Jean-Pierre Morby, 63, ist zwar kein Apfelbauer, zählt aber trotzdem 120 verschiedene Apfelsorten in seinem
Jardin de la Ferme Ornée in Carrouges. Das Gartenformat der Zierfarm stammt aus dem England des 18. Jahrhunderts. Schönes sollte mit dem Nützlichen verbunden werden.

Gemeinsam mit seiner Frau Cecile hat Morby auf einem Acker einen 15 Hektar großen Garten bepflanzt – sieben Gartenräume voller Gehölze und Stauden. Madame kümmert sich um die Farben, Monsieur um die Struktur. Er liebt Bäume, vor allem Magnolien, 135 Sorten hegt er.

Zu einer Tour durch die Gärten der Normandie gehört auch der Besuch adliger Besitzungen. Wie der Garten von
Schloss Bizy. «Das ist unser kleines normannisches Versailles», sagt Nicole Dutertre. Die Französin führt durch die herrschaftlichen Salons. Alles umweht die Atmosphäre einer längst vergangenen Epoche.
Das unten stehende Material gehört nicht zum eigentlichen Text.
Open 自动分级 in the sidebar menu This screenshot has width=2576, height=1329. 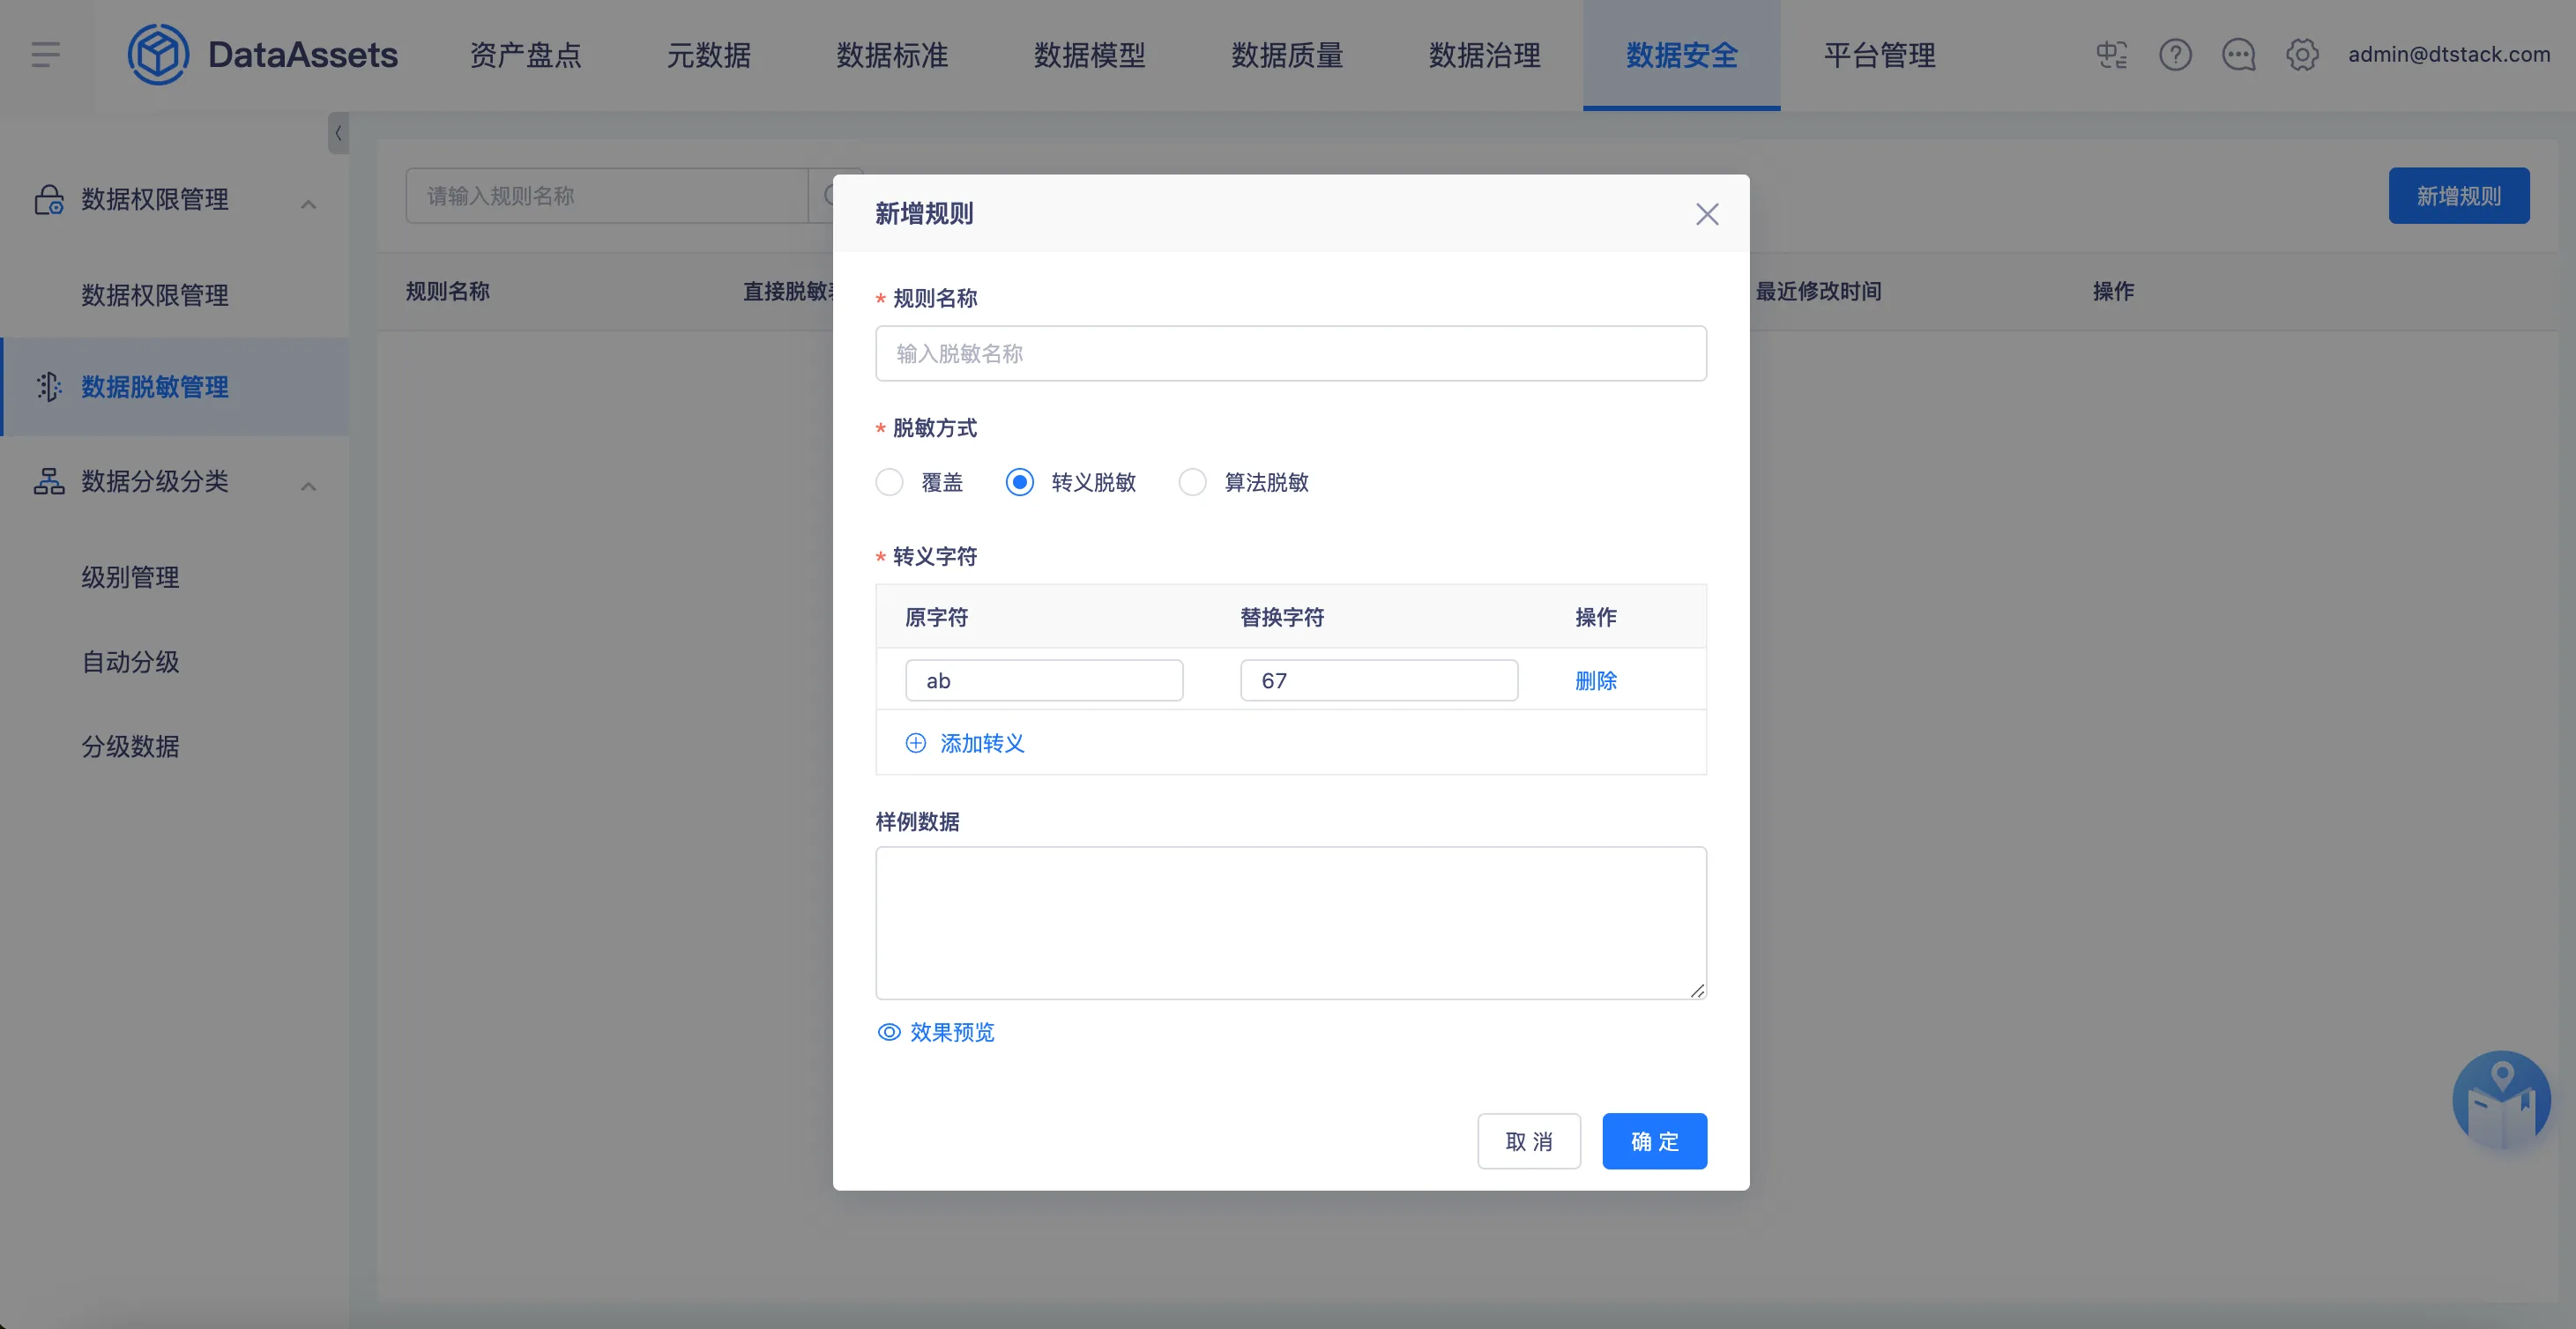point(130,661)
Im 80 Hektar großen Park rinnt das Wasser über Stufen. Vereinzelt zieren märchenhafte Tierfiguren die Becken. Vieles in diesem Garten wurde während der Französischen Revolution zerstört.
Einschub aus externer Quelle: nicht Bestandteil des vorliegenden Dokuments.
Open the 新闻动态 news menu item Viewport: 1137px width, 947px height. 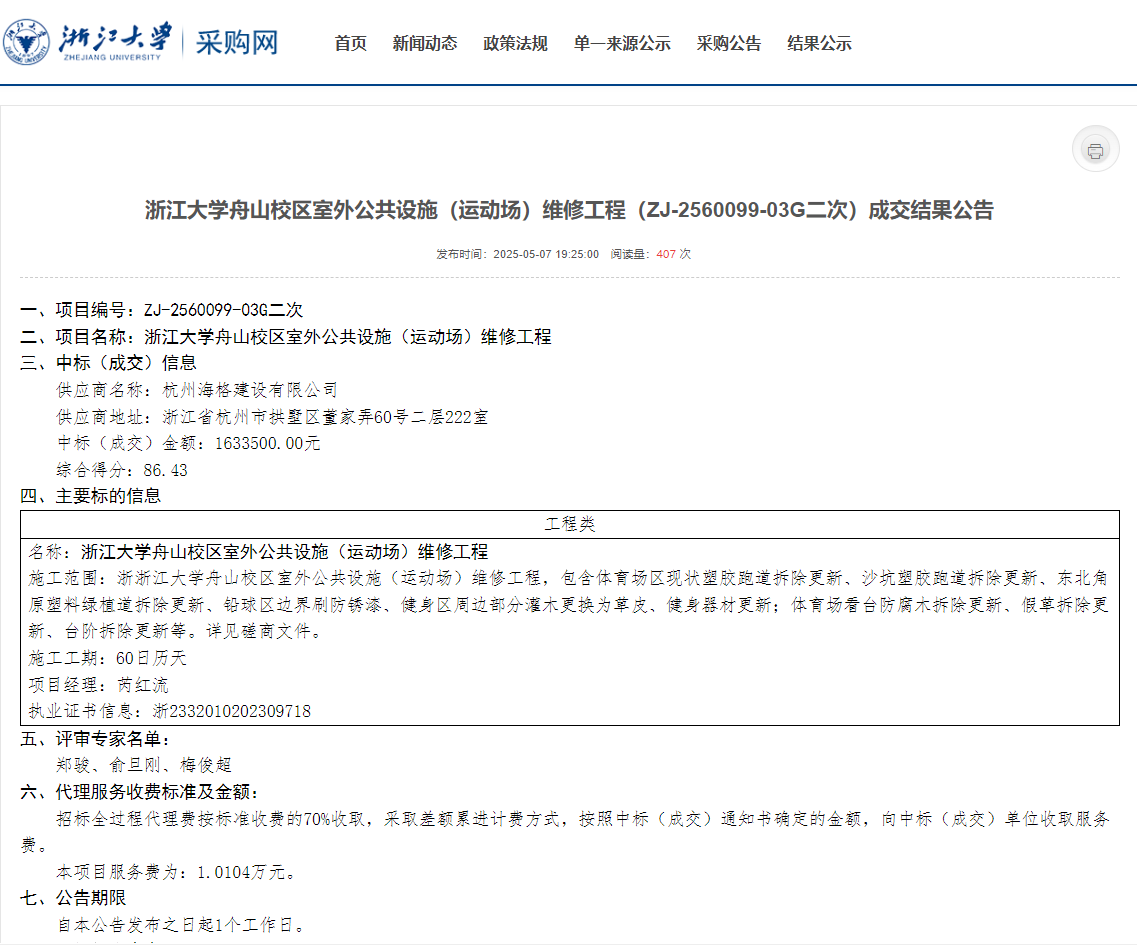(x=425, y=44)
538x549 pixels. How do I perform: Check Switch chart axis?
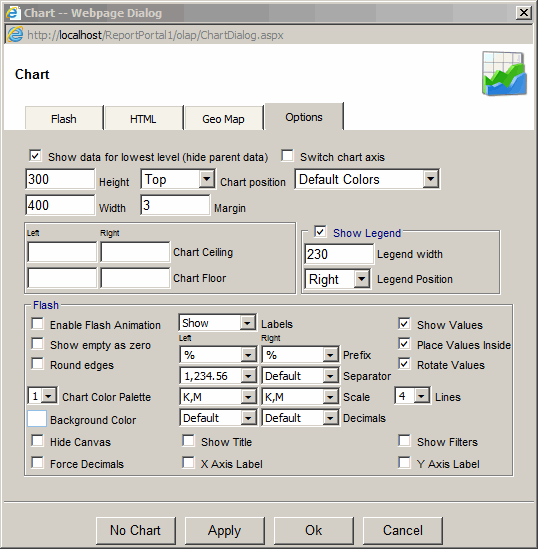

Im berühmtesten Garten der Normandie von
Claude Monet tummeln sich allzu viele Besucher aus aller Welt. Nur der Gartentourist, der früh genug dran ist, kann sich vom Zauber dieses impressionistischen Refugiums ungestört betören lassen.

Gärten in der Normandie

Anreise: Am besten mit dem Flugzeug nach Paris und von dort weiter mit einem Mietwagen in die Normandie. Mit öffentlichen Verkehrsmitteln sind viele Gärten nicht oder nur mühsam zu erreichen.
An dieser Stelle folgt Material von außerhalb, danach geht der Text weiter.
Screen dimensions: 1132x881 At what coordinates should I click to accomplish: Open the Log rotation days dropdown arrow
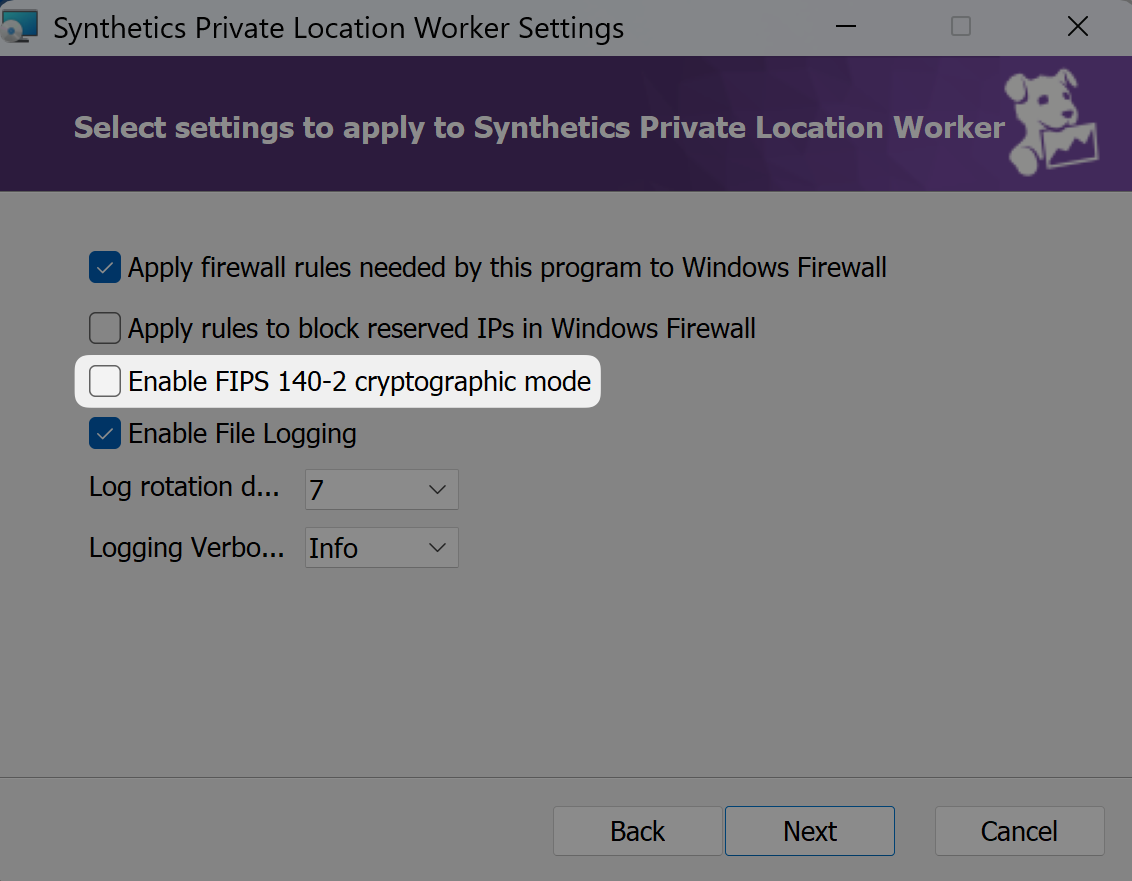[x=436, y=490]
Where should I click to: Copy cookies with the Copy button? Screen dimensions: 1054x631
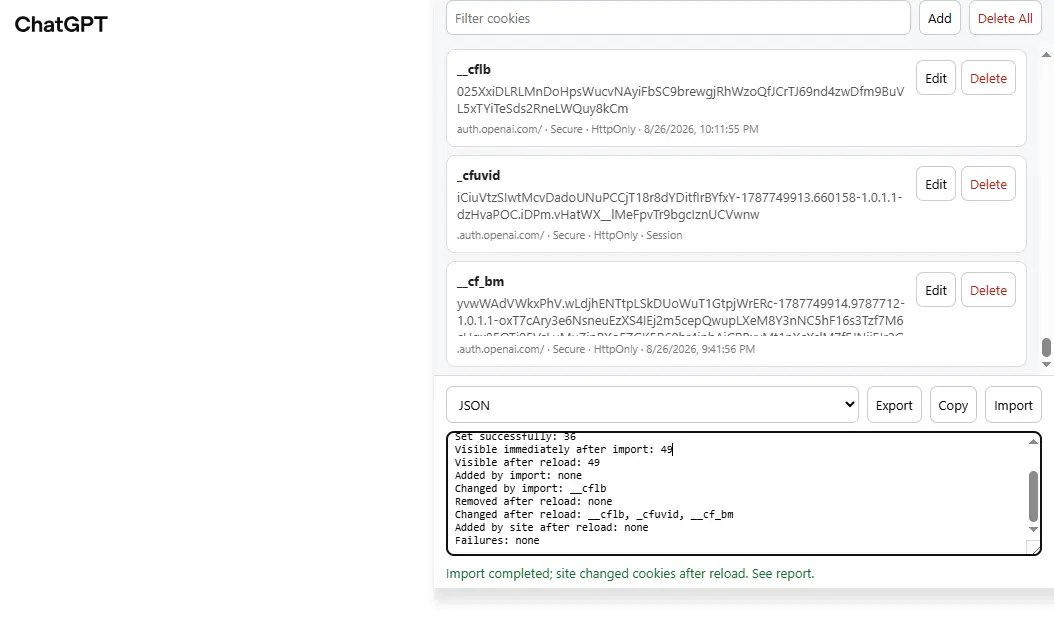(x=953, y=405)
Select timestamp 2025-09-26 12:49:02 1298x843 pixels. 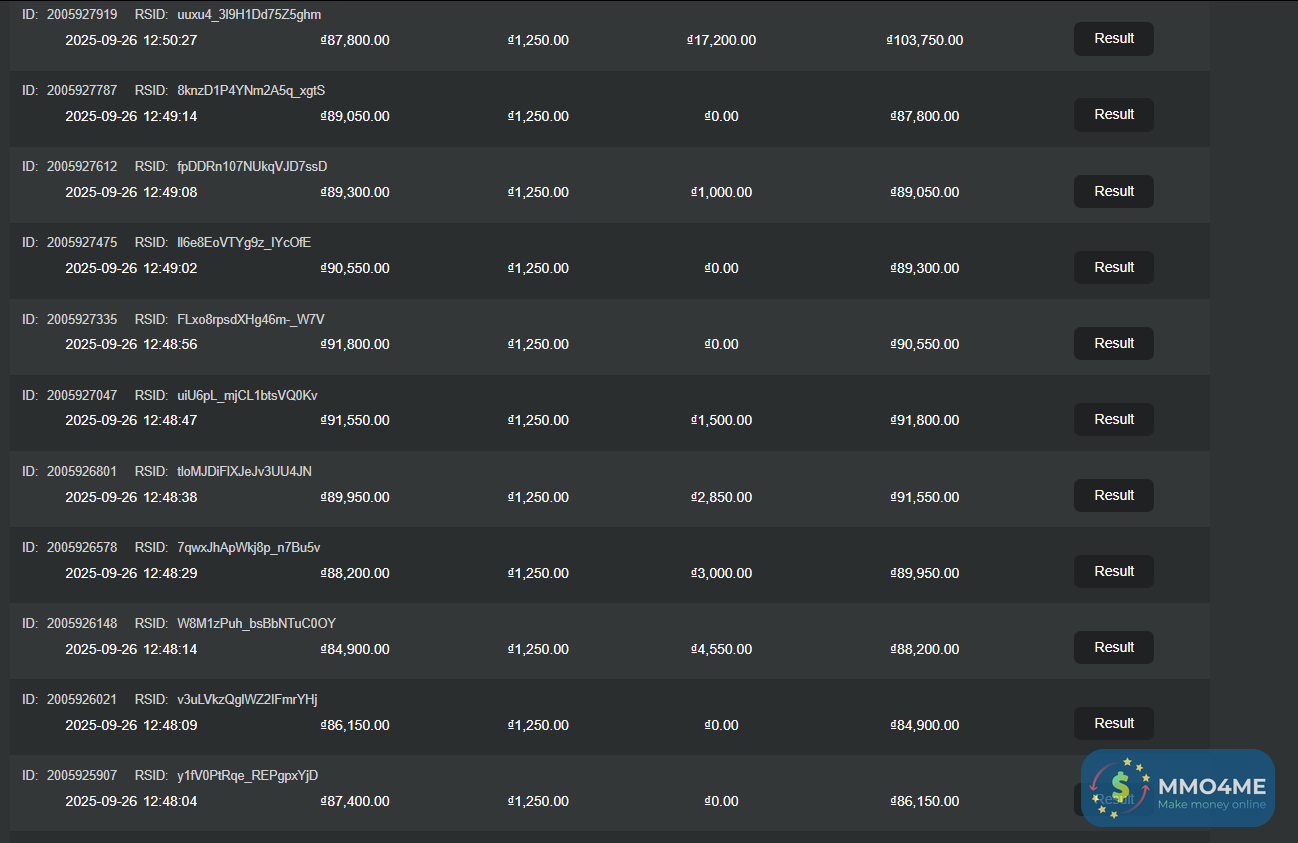click(131, 269)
Gärten: Die meisten Gärten sind von Frühjahr bis Herbst geöffnet und kosten Eintritt. Für ihren Besuch sollte man sich zuvor genau nach den Öffnungszeiten erkundigen. Häufig sind Gartenführungen möglich, zumeist auf Französisch, manchmal auch auf Englisch. Während des alljährlichen «Rendez-vous aux jardins» öffnen landesweit viele private Gärten ihre Pforten. Das Gartenfest in Bagnoles-de-l’Orne findet wieder am 1. und 2. Juni 2019 statt.